(TASK SET)
a - Name every television series that the sitcom Q&A post mentions by title.
b - Repeat the sitcom Q&A post word for word, starting at "But some actors" and ending at "front of it.".
c - Go on with the sitcom Q&A post, beginning after its final sentence.

(PASSAGE TO READ)

Thursday, May 14, 2009

Ready for some Friday questions?

Richard Y asks:

When a comedy show is filmed in front of a live studio audience (the producers hope they are alive) 'Laverne & Shirley', and many others for example. How do they set up the sight gags that one would see coming if sitting in the audience (and not laugh) but when viewing at home the audience laughter is appropriately placed as the sight gag is reveled?

Often we’ll have a riser covering a set until we’re about to shoot. Or pre-shoot a scene up until the big reveal. But it’s hard to really hide surprise-jokes. Plus, there are always re-shoots and pick ups so the audience sees the same joke several times regardless. The real fun is doing complicated stunts live in front of the audience. I talked about the pie fight I staged on ALMOST PERFECT. We did that live. See for yourself. There was an episode of CHEERS my partner, David Isaacs and I wrote where Cliff chains himself to his house to stave off the wrecking ball. Eventually Norm cuts the center beam and the entire second floor crashes down just after they vacate the place. Even a toilet is seen crashing to the ground. That was all filmed in real time in front of 200 startled and delighted people. Kudos to James Burrows for that one.

From Mark Potts:

What do you think about actors writing and directing episodes of shows you work on?

It all depends on the actor. Alan Alda was a good writer and even better director. Other actors we have worked with were not. When they wrote scripts we had to rewrite them from scratch. One actor I worked with got to direct an episode every season. Normally he was the nicest guy. But when he became a director he became a raging maniac It was so bizarre to hear him order around people knowing the following week he would just be one of them again. Often times when actors direct multi-camera shows they just work with the actors on the stage and someone else (usually the camera coordinator) has to do the camera blocking because the actor has no clue how to do that.

But some actors have become so proficient as directors they've become that full-time. Peter Bonerz, James Widdoes, Melanie Mayron, Amanda Bearse, Will MacKenzie, Robbie Benson, Betty Thomas, Penny Marshall, David Steinberg just to name a bunch. There are at least fifty others. And that's just the ones who are still alive.

My problem in general with actors writing scripts is that they tend to give themselves all the good lines and other cast members are given short shrift. In one script by one series regular (who will remain nameless) he gave his co-star six lines for the entire episode. Of course we had to rewrite extensively.

My problem with actors directing episodes is that usually they try to be light in the episode and as good as they might be behind the camera they’re better in front of it.

That said, some of the best directors I’ve ever worked with were (and are) actors. Danny DeVito and Alan Alda top that list.

(INFORMATION PROVIDED)
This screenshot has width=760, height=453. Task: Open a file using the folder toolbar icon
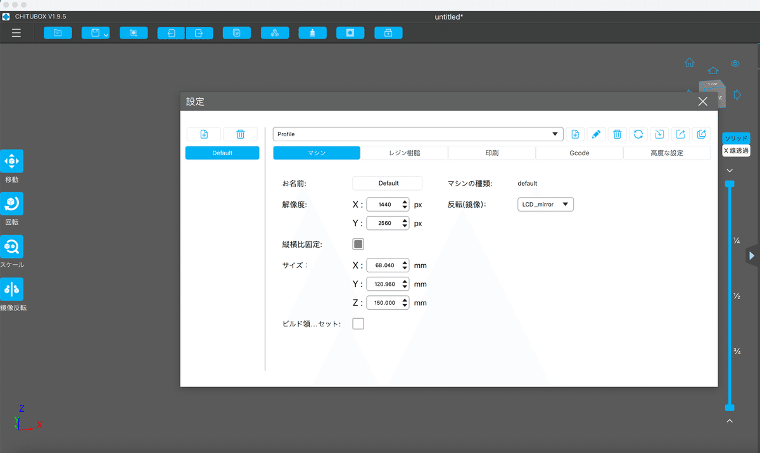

(EXPECTED ANSWERS)
a -
Laverne & Shirley
Almost Perfect
Cheers

b -
But some actors have become so proficient as directors they've become that full-time. Peter Bonerz, James Widdoes, Melanie Mayron, Amanda Bearse, Will MacKenzie, Robbie Benson, Betty Thomas, Penny Marshall, David Steinberg just to name a bunch. There are at least fifty others. And that's just the ones who are still alive.

My problem in general with actors writing scripts is that they tend to give themselves all the good lines and other cast members are given short shrift. In one script by one series regular (who will remain nameless) he gave his co-star six lines for the entire episode. Of course we had to rewrite extensively.

My problem with actors directing episodes is that usually they try to be light in the episode and as good as they might be behind the camera they’re better in front of it.

c -
And finally:

Rob! weighs in:

I was watching an episode of Frasier last night, the one where they all go to a cabin in the woods, intended as a romantic getaway for Martin and Ronnie, and they all have weird dreams.

Martin's dream is this huge musical number, complete with dancing girls, fireworks, etc. Quite an amazing little number.

My question is, in terms of producing such an episode--that clearly busts the budget for that particular episode, doing something so elaborate.

Where does that money come from? Do you go to the network for extra $$ or do the producers take money away from other episodes that come in under budget, to put it towards something special?

Studios are given money by the networks for two prime time airings. This is the “license fee”. It is negotiated between the studio and network. If the show goes over budget the studio is responsible for the remaining costs. But the studio owns the show and can sell it into syndication if there are enough episodes and there is a market for that series (like say FRASIER). Then it’s a license to print money.

But most shows fail. And most of the time the studios lose money on series. Now keep in mind, today the networks own the studios so the lines are blurred over who owns what and who is responsible for what. The network controls everything.

Generally shows have a yearly budget. So if you do an elaborate dance number one week, the next week just have an episode that takes place in Frasier’s apartment that can come in under budget.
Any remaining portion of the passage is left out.